Al nuevo subarreglo de n/2 elementos le aplicamos la misma estrategia, pero se examina el segundo bit menos significativo . Se tienen dos conjuntos: los que tienen el bit en 0 y los que tiene el bit en 1. Se toma el conjunto con menos elementos, éste nuevo subarreglo tendrá n/4 elementos del arreglo original.
Al nuevo subarreglo de n/4 elementos le aplicamos la misma estrategia, examinando si el tercer bit menos significativo esta en 0 ó en 1, luego tomamos el conjunto con menos elementos, éste conjunto tendrá n/8 del arreglo original.
Seguimos aplicando la misma estrategia al nuevo subarreglo generado hasta llegar al número “perdido”.Con ésta estrategia obtenemos un tiempo proporcional a n + n/2 + n/4 + n/8 + ... + 1 lo cual se acerca a 2n = O (n).
2. Dibujar la recursion del merge sort, y decir por que es mas efectivo un buen algoritmo de divide y venceras que tener en un archivo memorizado la solucion de un problema de estos.
Por empezar podemos decir que es mejor un algoritmo de divide y vencerás que un tener momorizada la respuesta de este, pues el tiempo de búsqueda de la respuesta seguramente va a ser superior, a realizar el algoritmo pues generalmente un buen algortimo de divide y venceras va a tardar log n para solucionar un problema, lo cual es mucho menor que la busqueda de la respuesta.
3. Professor Midas drives an automobile from Newark to Reno along Interstate 80. His car’s gas tank, when full, holds enough gas to travel n miles, and his map gives the distances between gas stations on his route. The professor wishes to make as few gas stops as possible along the way. Give an efficient method by which Professor Midas can determine at which gas stations he should stop, and prove that your strategy yields an optimal solution.

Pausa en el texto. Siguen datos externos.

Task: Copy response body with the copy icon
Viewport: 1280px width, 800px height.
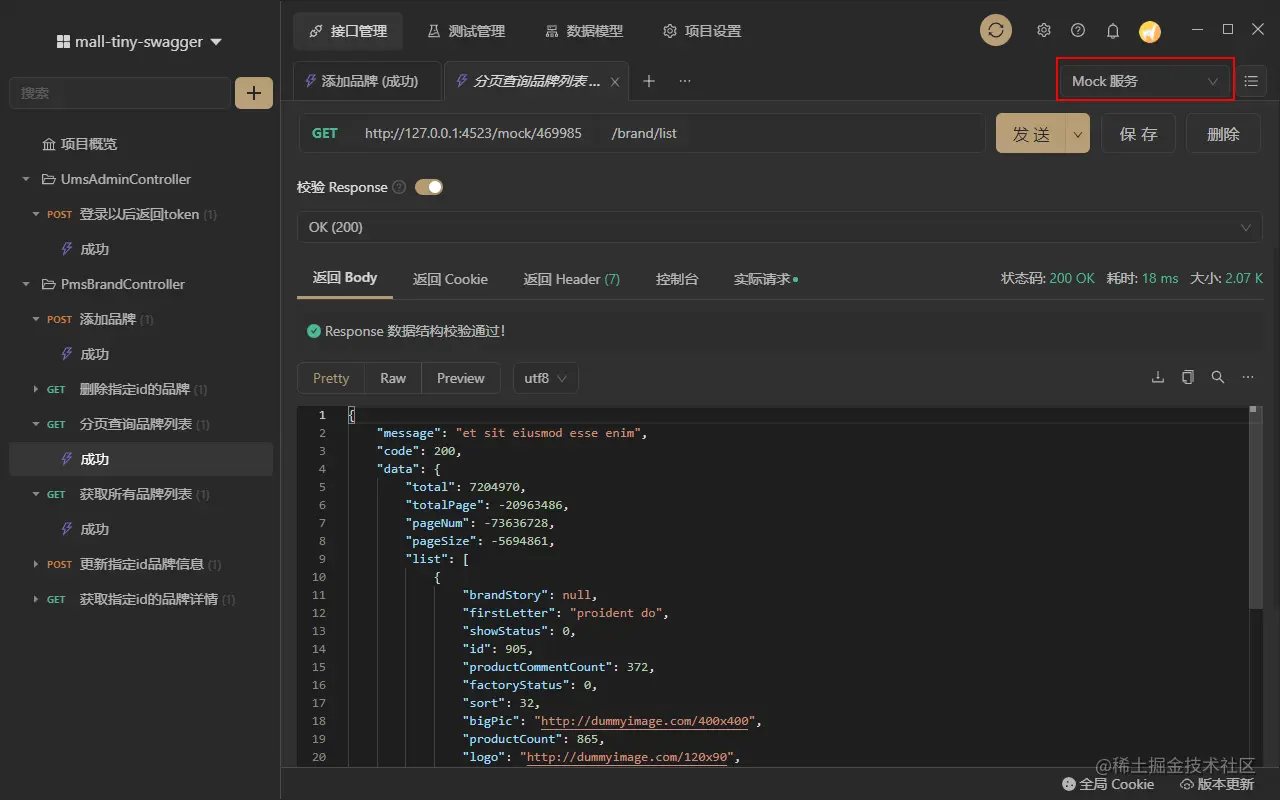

En este punto lo que se desea es buscar una estrategia optima para el recorrido del profesor midas y que tenga que hacer el menor numerod e paradas, para cargar su tanque de gas,
En la vida normal uno se detiene a tanquear cuando tiene el tanque vacio, recarga y sigue hasta que se vuelve a vaciar el tanque; como estamos buscando el algoritmo mas optimo vamos a los siguientes parmetros.
Consideremos P el numero de paradas de nuestro algoritmo voraz, el cual es un arreglo que contiene a las paradas que se van a hacer, ahora consideremos a O que es una solucion optima, ademas contamos con i y j, i es el costo de P y j el costo O, como O es optimo siempre i<j, y a partir de esto llegamos a las siguientes conclusiones en busca del algoritmo.
Ahora consideremos a D como la distancia entre dos paradas, y sabemos que tenemos al conjunto de paradas P, y al conjunto de paradas O,y empezamos a comparar las distancias P y D, con el lugar de origen.
Si D(Newark, P1) <= D(Newark,O1), no pasa nada pues se esta considerando que la solucion optima sigue siendo mejor, pero si D(Newark, P1) >= D(Newark,O1), implica que se esta recorriendo mas distancia usando la parada P1, lo cual resulta mas productivo.
Si con la P1, se a recorrido mayor distancia se considera mas optima y en el conjunto de las paradas optimas se cambia P1 por O1, y nace un nuevo conjunto y esto se hace varias veces para encontrar la solucion optima, ya no tomando el recorrido desde el origen sino desde la parada anterior.
Haciendo esto repetidamente podemos encontrar, la solucion mas optima que implica incluso que se van a hallar costos mucho menores que los planteados en un principio.